Task details:
Repeat the rows below word for word, starting at the line that contains "At what (x,y)" and continuing through the end of the rows. Leave the pictures out of your answer.

Stored data:
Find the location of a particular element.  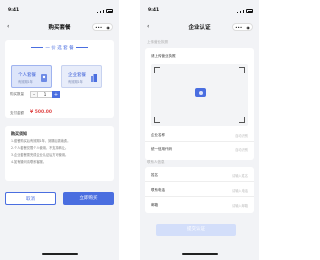

package-name: 企业套餐 is located at coordinates (77, 76).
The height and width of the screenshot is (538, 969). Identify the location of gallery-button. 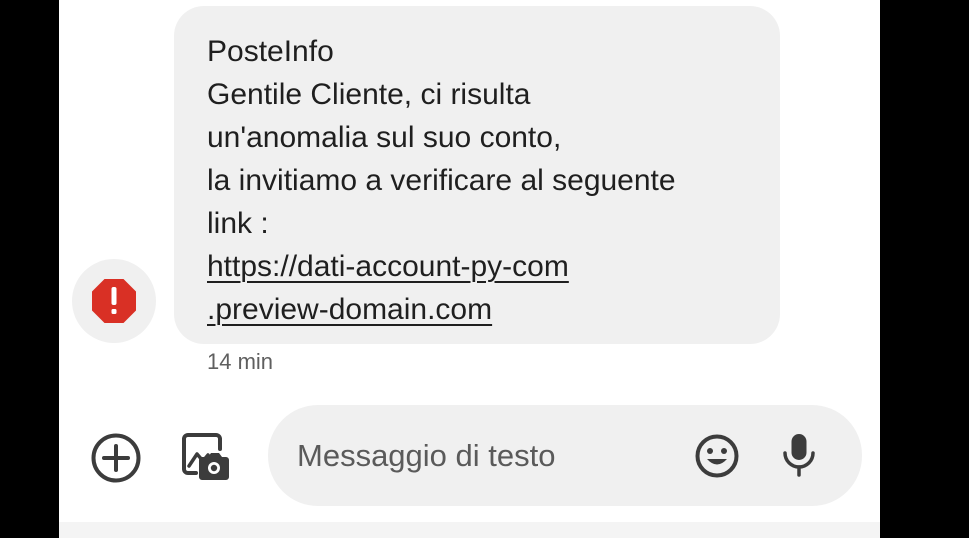
(206, 457).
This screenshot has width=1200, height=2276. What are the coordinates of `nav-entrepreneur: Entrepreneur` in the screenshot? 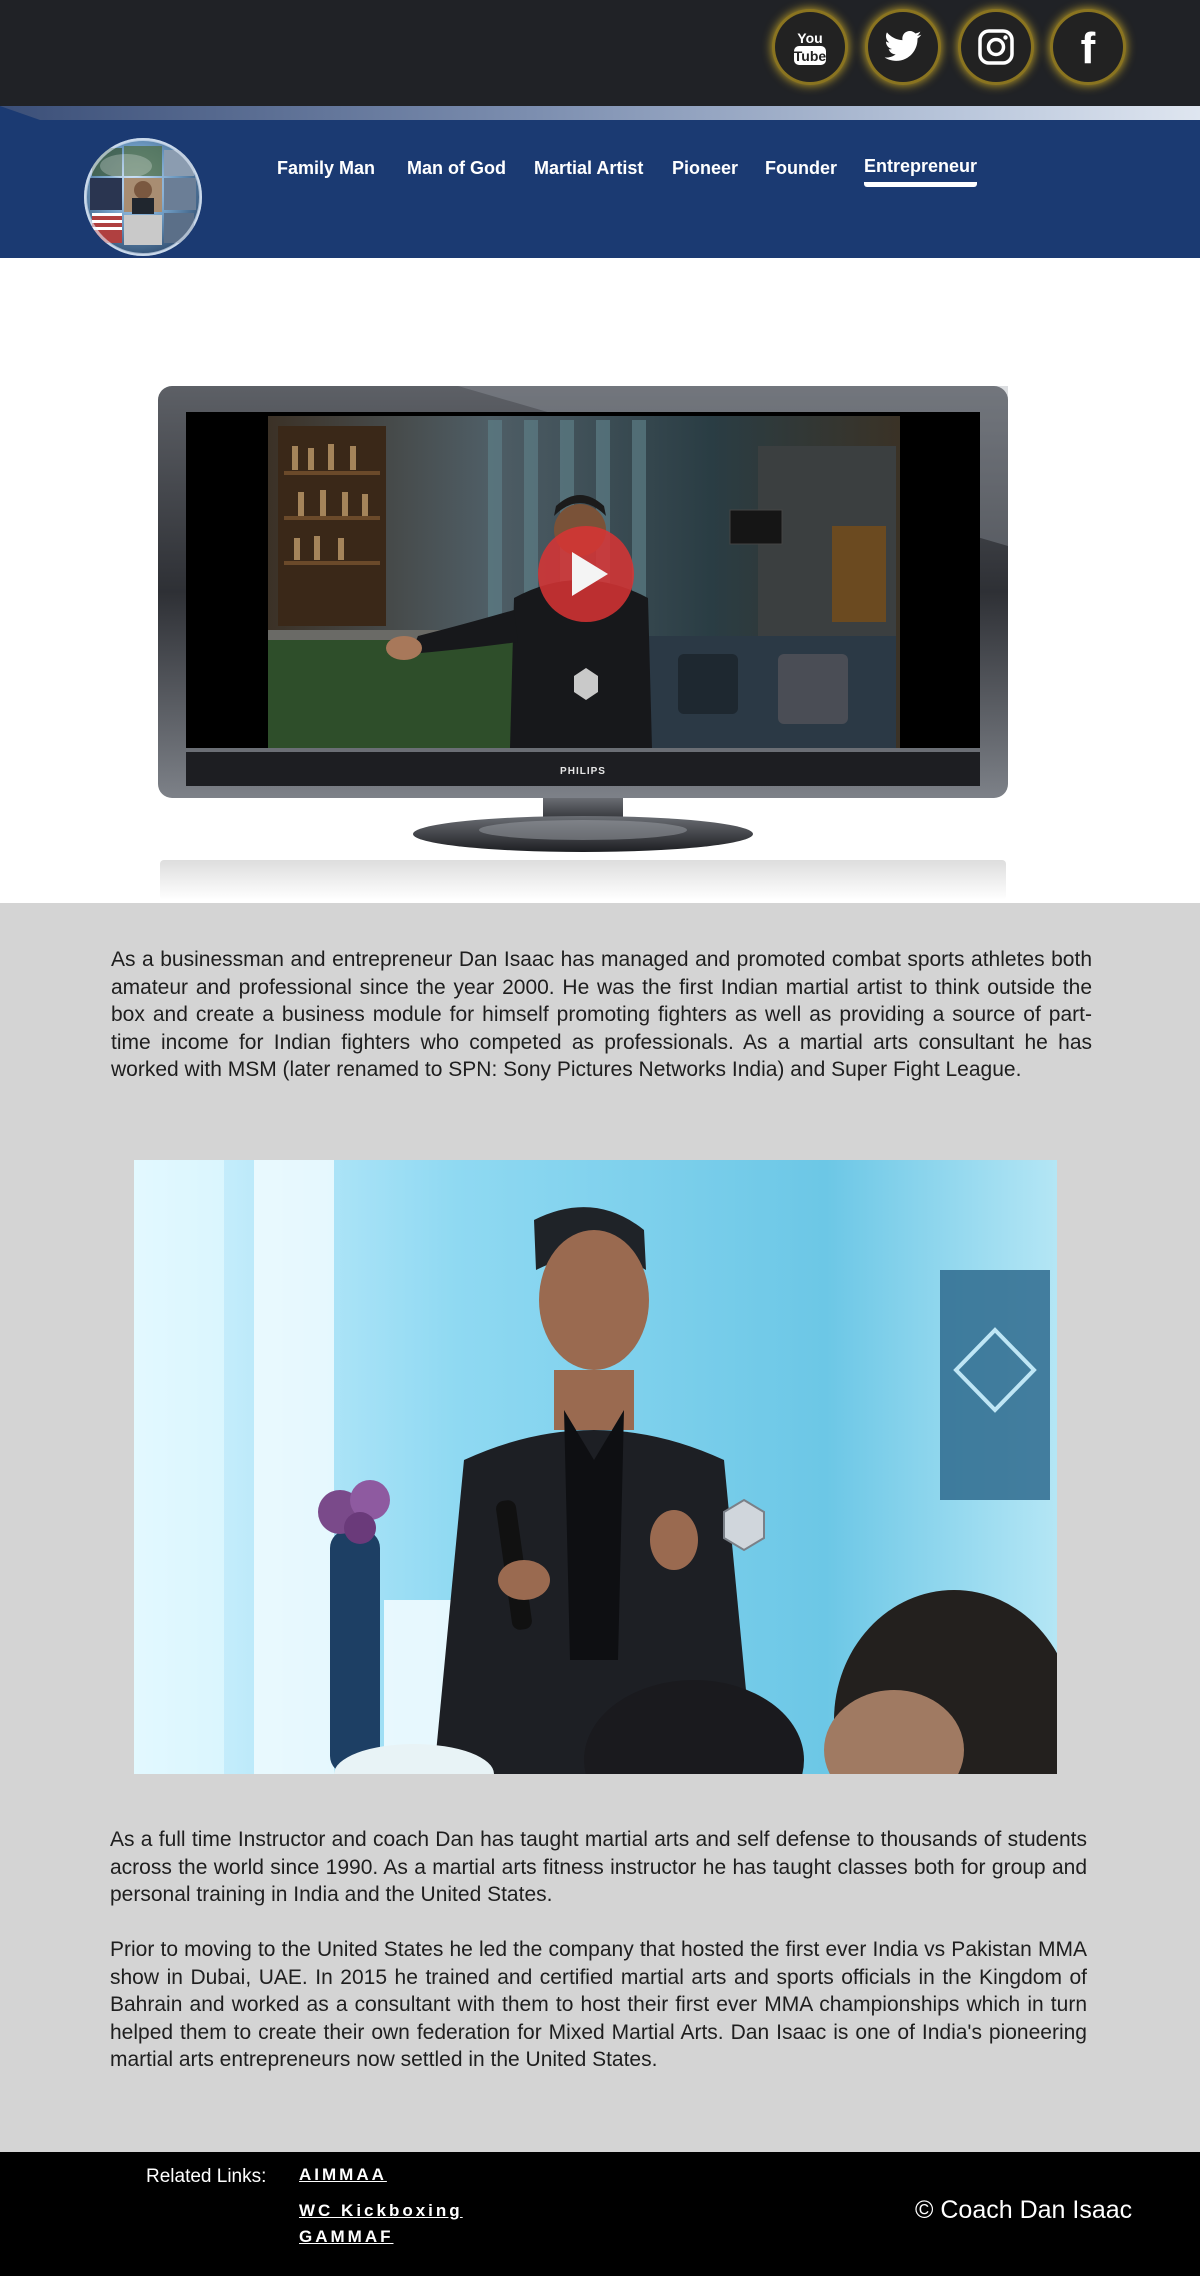 It's located at (921, 172).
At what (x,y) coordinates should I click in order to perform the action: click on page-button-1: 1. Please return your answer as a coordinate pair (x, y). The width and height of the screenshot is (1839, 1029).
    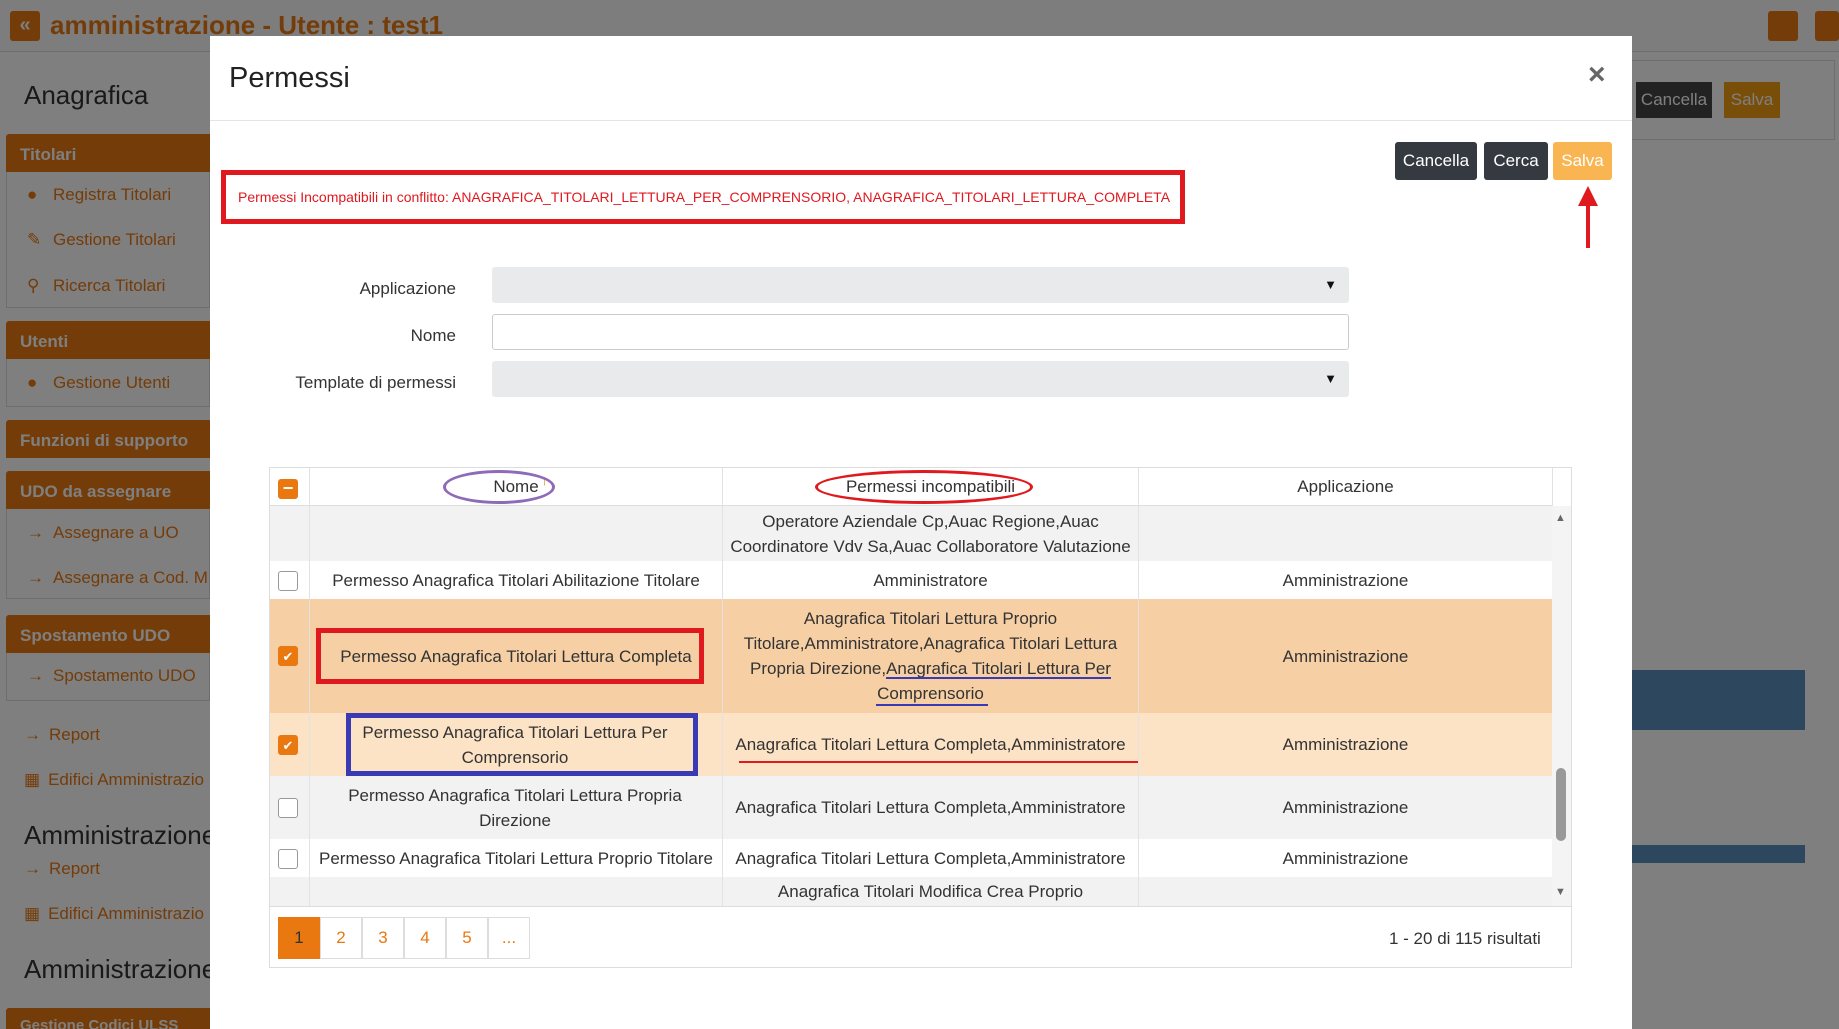
    Looking at the image, I should click on (299, 938).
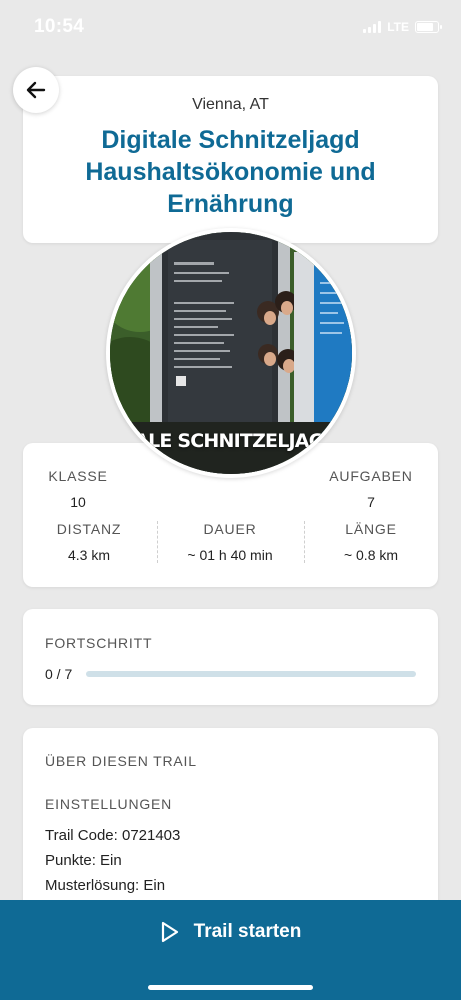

Your response:
At what (x,y) coordinates should I click in order to perform the action: click on page-button-1: 1. Please return your answer as a coordinate pair (x, y). The width and height of the screenshot is (1839, 1029).
    Looking at the image, I should click on (299, 938).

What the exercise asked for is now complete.